The two seats became vacant after the resignations of two high-profile Conservative members of Parliament.

Tamworth, in particular, was problematic and echoed the problems the party is grappling with at the national level. It was vacated by former deputy chief whip Chris Pincher after he lost an appeal against a proposed suspension from the House of Commons over allegations that he drunkenly groped two men, CNBC reported. Pincher has denied the allegations.

The handling of Pincher’s case by former Prime Minister Boris Johnson triggered a wave of high-level government resignations that ultimately led to Johnson’s ousting from office last year.

The UK will hold a general election in the next 15 months. Currently, Sunak’s Conservatives trail Labour by at least 20 points in most national polls.

Death By Scarves

IRAN

An Iranian teenager who fell into a coma this month after an alleged encounter with officers concerning the alleged violation of the country’s hijab law is reportedly brain dead, with authorities bracing for new protests, the Guardian reported Sunday.

“Follow-ups on the latest health condition of Armita Geravand indicate that her health condition as brain dead seems certain despite the efforts of the medical staff,” the Islamic Republic of Iran News Network, a state news outlet, wrote.

On Oct. 1 the 16-year-old was hurt in a confrontation with officers enforcing the mandatory Islamic dress code on the Tehran metro, a claim the authorities deny.

Instead, government officials maintain that the teenager fainted due to a drop in blood pressure. But Iranian opposition groups say the authorities are only releasing part of the CCTV footage, showing the victim walking toward the train – but not what happened immediately afterward.

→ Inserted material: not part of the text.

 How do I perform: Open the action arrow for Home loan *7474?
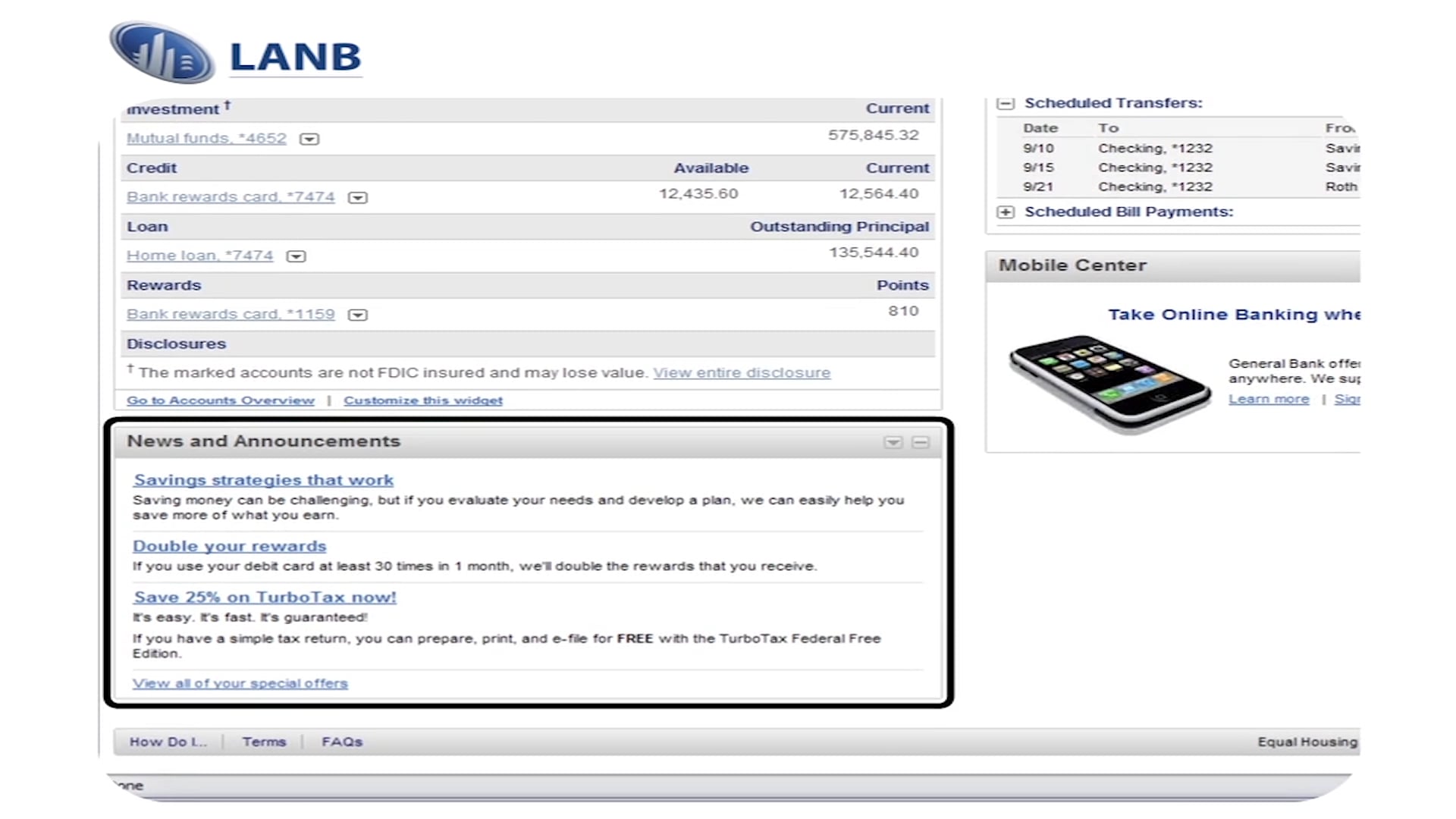[296, 256]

The report on Geravand could revive months-long countrywide protests sparked by the death of the 22-year-old Kurdish Iranian woman Mahsa Amini while in the custody of “morality police” in September 2022 for allegedly violating the dress code, the newspaper said.

Over the past few months, Iran has renewed its push to enforce its “hijab laws” and returned its morality police to the street after a temporary absence, while lawmakers created stricter penalties for those flouting the head-covering requirement.

Meanwhile, over the weekend, an Iranian court handed out long prison sentences to two journalists over their coverage of Amini’s death, Al Jazeera reported.

Niloofar Hamedi and Elaheh Mohammadi were sentenced to 13 and 12 years in prison respectively, on charges including collaboration with the US government and acting against national security.

Lawyers for the two journalists have rejected the charges. Hamedi was detained after she took a picture of Amini’s parents hugging each other in a Tehran hospital where their daughter was lying in a coma, and Mohammadi after she covered Amini’s funeral in her Kurdish hometown of Saqez, where the protests began.

DISCOVERIES

The First Word

Scientists recently extracted the first word from ancient scrolls that were charred during the eruption of Mount Vesuvius in 79 AD and thought to be lost forever, the Guardian reported.

These scrolls, preserved for centuries at the site of Herculaneum in southern Italy, are part of a collection housed at the Paris-based Institut de France and are believed to have come from a villa owned by a senior Roman statesman.

The discovery was part of “the Vesuvius challenge,” a competition that sought to decrypt these almost indecipherable texts by releasing thousands of 3D X-ray images of these scrolls and employing artificial intelligence to decipher them.

The winning word uncovered from one of these scrolls is “πορφύραc,” which translates to “purple.”

The Herculaneum scrolls have long fascinated researchers due to what they could possibly tell us. Also, most texts found in this collection are written in ancient Greek, but it is suspected that some may be in Latin. The known fragments have already provided glimpses into works by philosophers like Philodemus and details of Hellenistic dynastic history.

The findings represent a significant leap in the ongoing effort to unlock the wealth of knowledge contained within these scrolls. The hope is that these texts may contain lost works of famous authors, historical documents, and other invaluable insights into the ancient world.